=== Task directions ===
With the pictures omitted, output word for word the lines from the one containing "The height and" through the end of the records.

--- Data supplied Enclosed Below ---

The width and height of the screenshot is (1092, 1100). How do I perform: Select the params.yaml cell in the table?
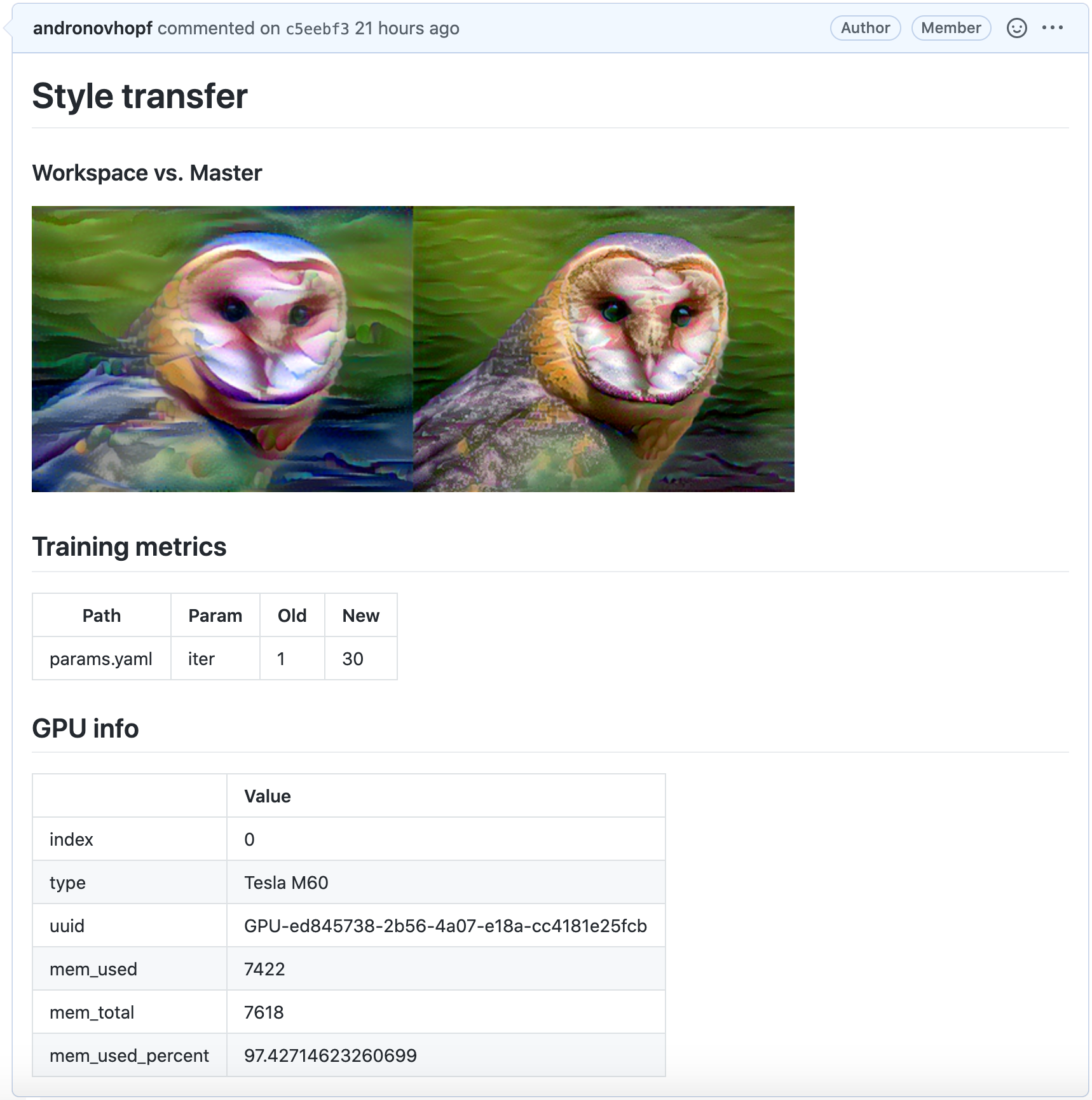pyautogui.click(x=101, y=659)

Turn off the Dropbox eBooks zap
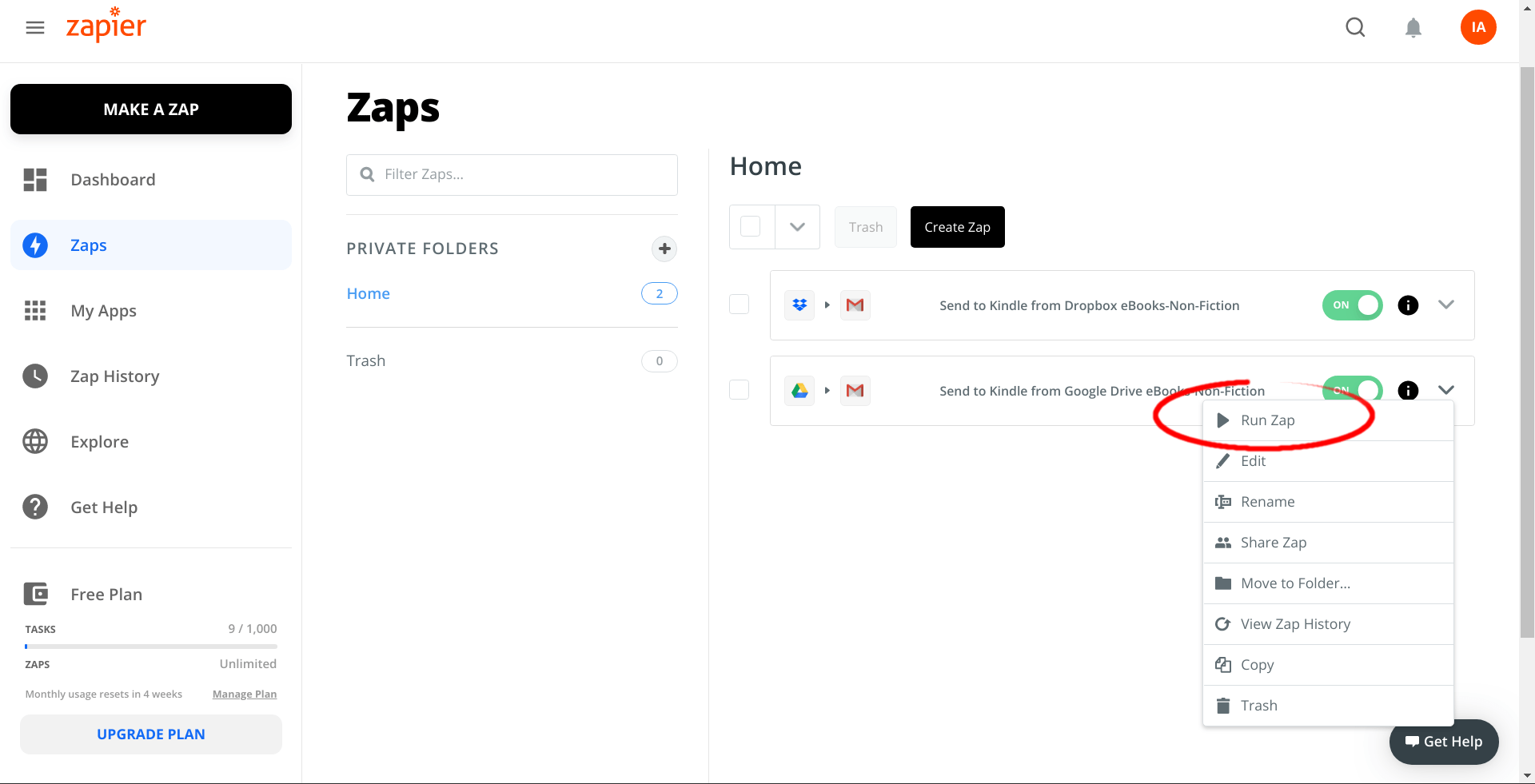coord(1352,305)
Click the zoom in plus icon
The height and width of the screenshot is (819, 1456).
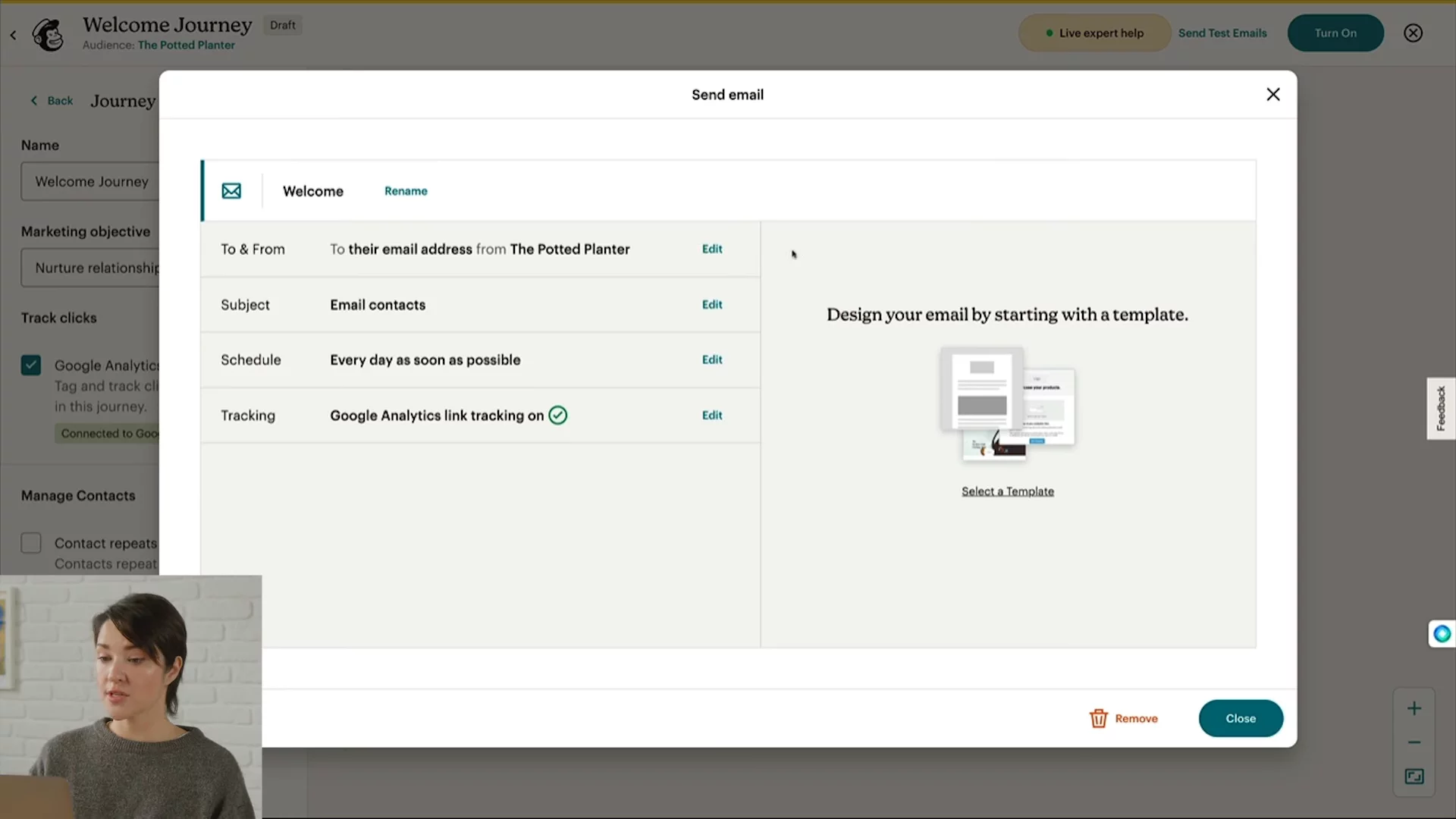pos(1414,708)
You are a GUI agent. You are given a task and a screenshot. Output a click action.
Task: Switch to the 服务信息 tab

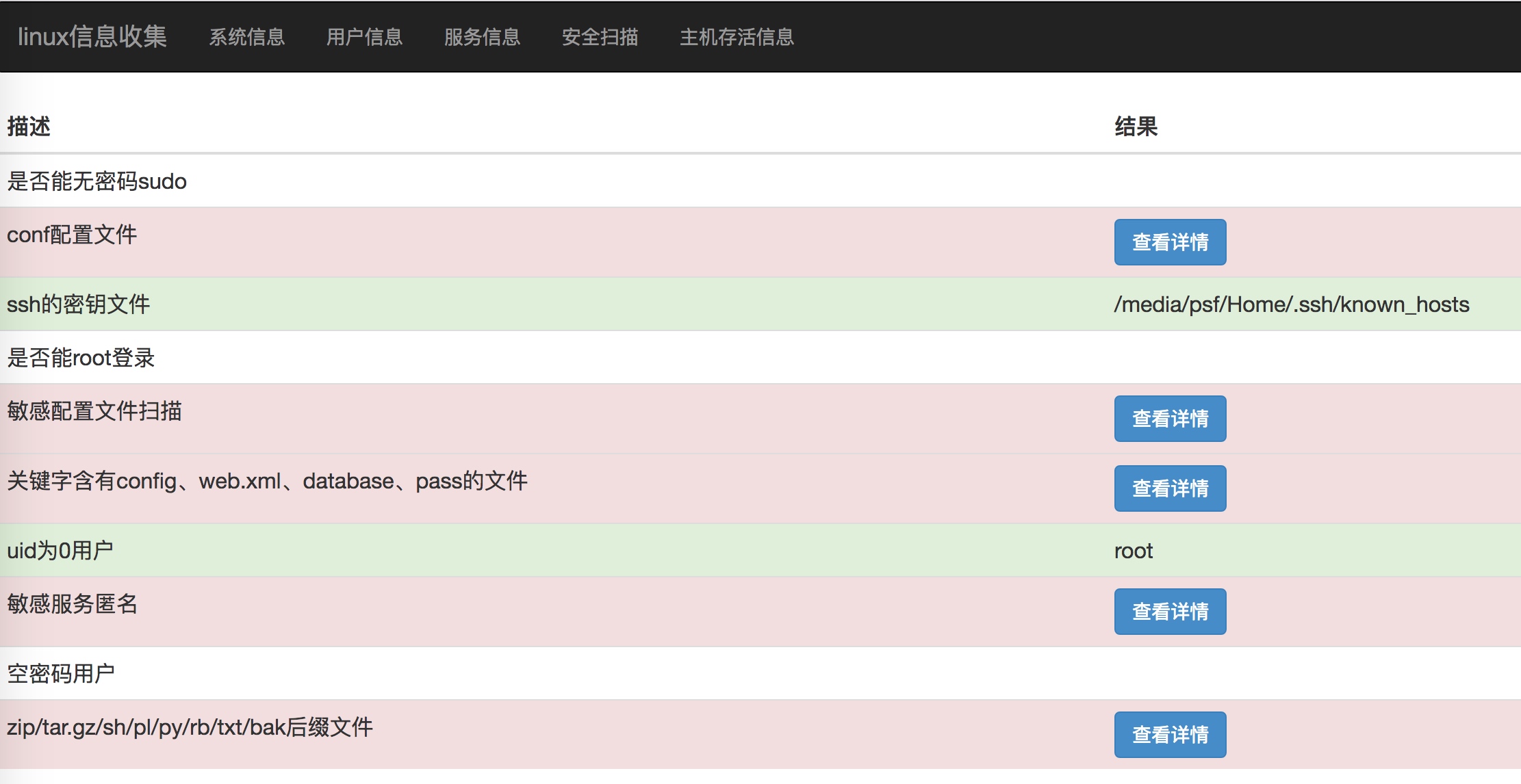pyautogui.click(x=482, y=37)
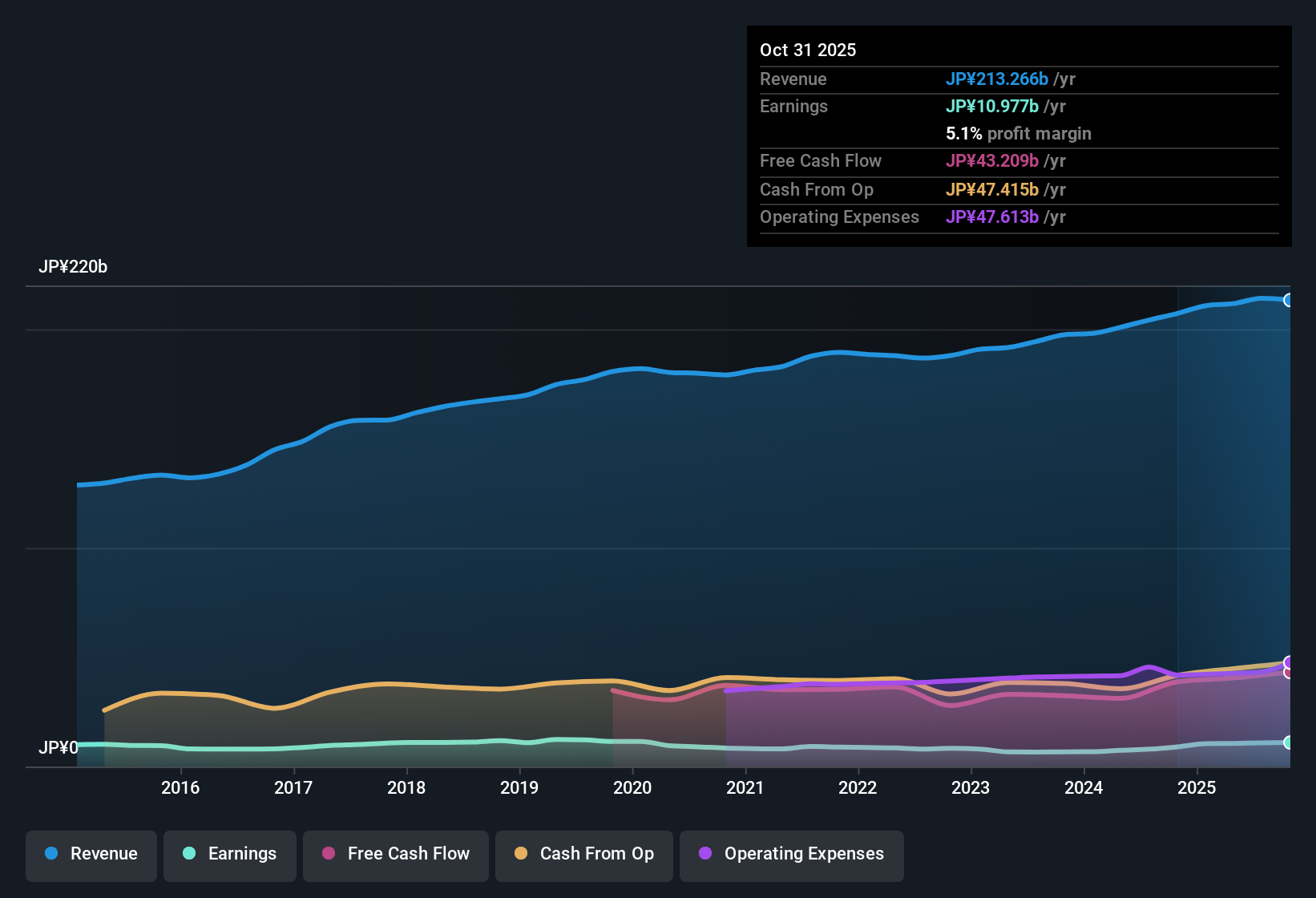This screenshot has width=1316, height=898.
Task: Click the orange Cash From Op legend dot
Action: coord(520,854)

--- End of Enclosed Data supplied ---

=== Exercise result ===
The height and width of the screenshot is (819, 1456).
pos(1414,708)
You are a GUI agent. You are given a task and a screenshot. Output a click action.
Task: Switch to the 服务信息 tab

pyautogui.click(x=482, y=37)
This screenshot has width=1316, height=898.
Task: Click the orange Cash From Op legend dot
Action: coord(520,854)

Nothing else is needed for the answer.